Collected data entries:

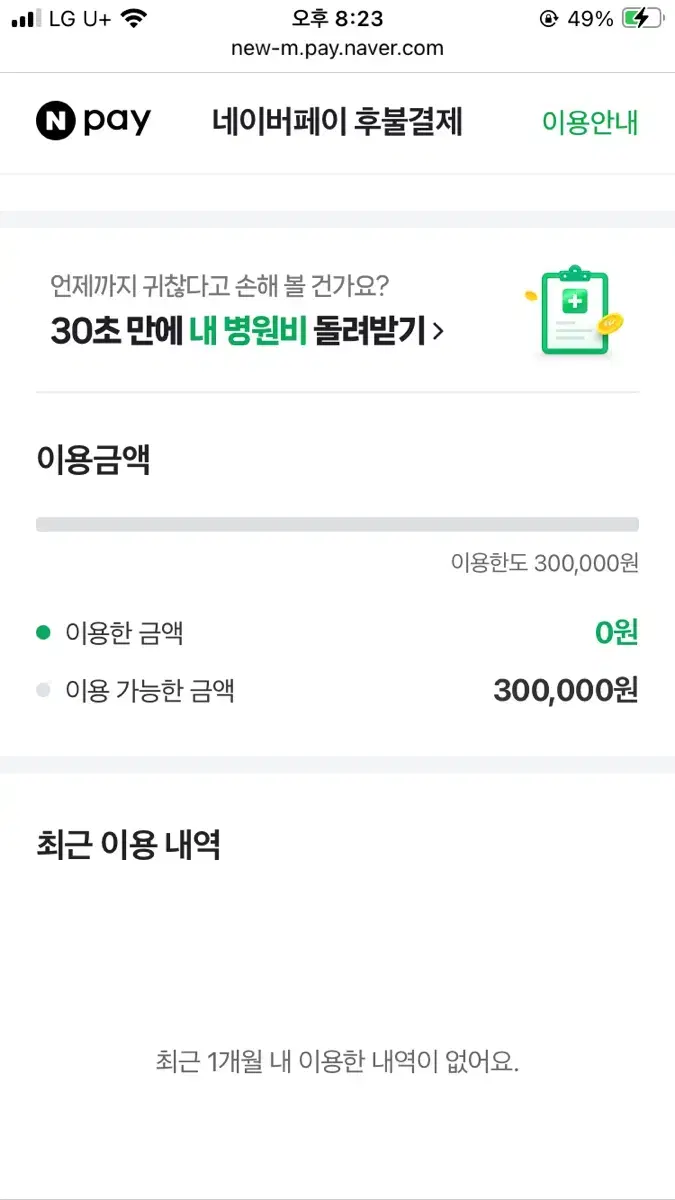Tap the 300,000원 available amount value
Screen dimensions: 675x1200
[566, 690]
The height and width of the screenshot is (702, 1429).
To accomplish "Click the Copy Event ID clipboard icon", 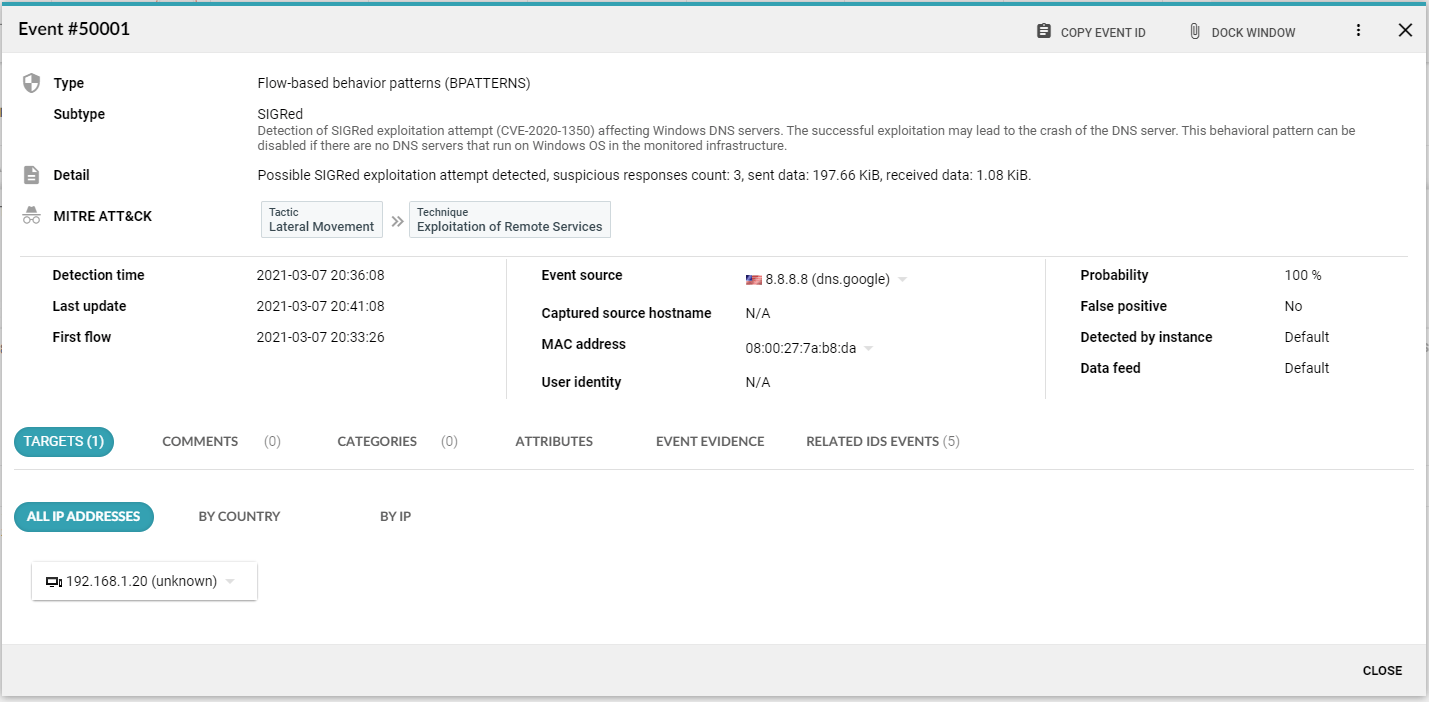I will (1044, 31).
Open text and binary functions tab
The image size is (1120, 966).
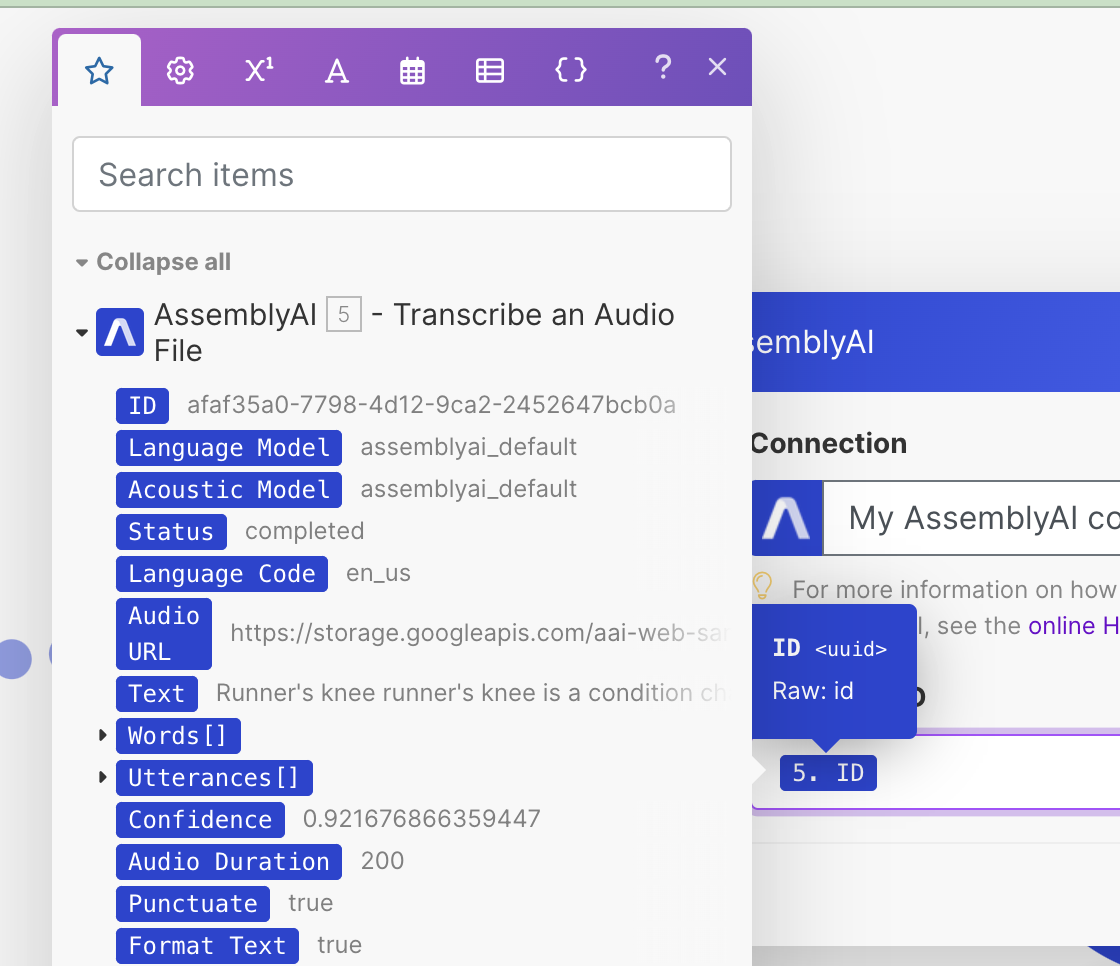coord(337,71)
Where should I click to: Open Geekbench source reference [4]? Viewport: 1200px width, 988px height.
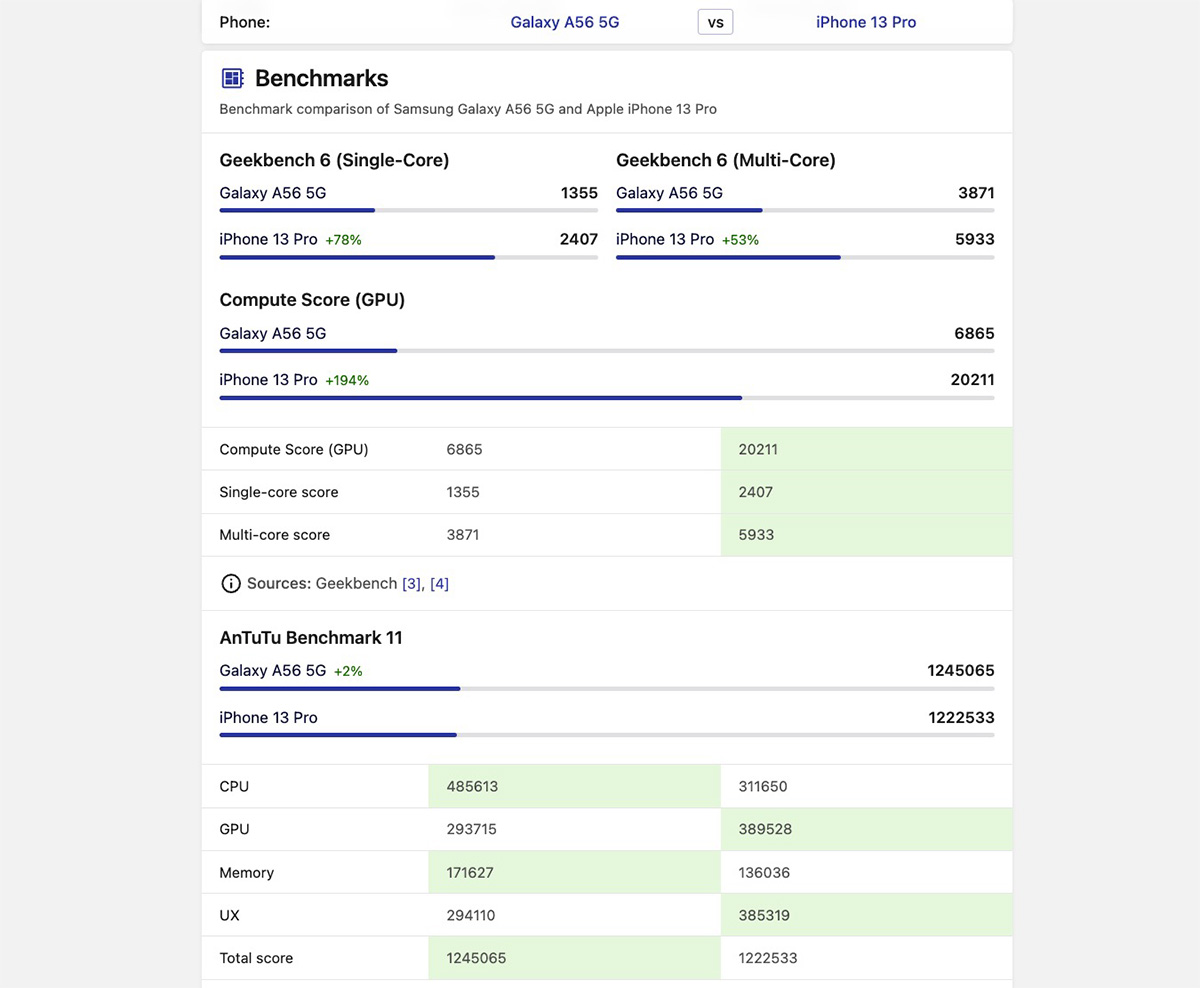[439, 584]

TASK INSTRUCTIONS:
Print, exactly and without pictures, the lines from the one holding "Where should I" through the last line of the entries above, both included.

TASK OUTPUT:
Where should I click to: Open Geekbench source reference [4]? Viewport: 1200px width, 988px height.
[439, 584]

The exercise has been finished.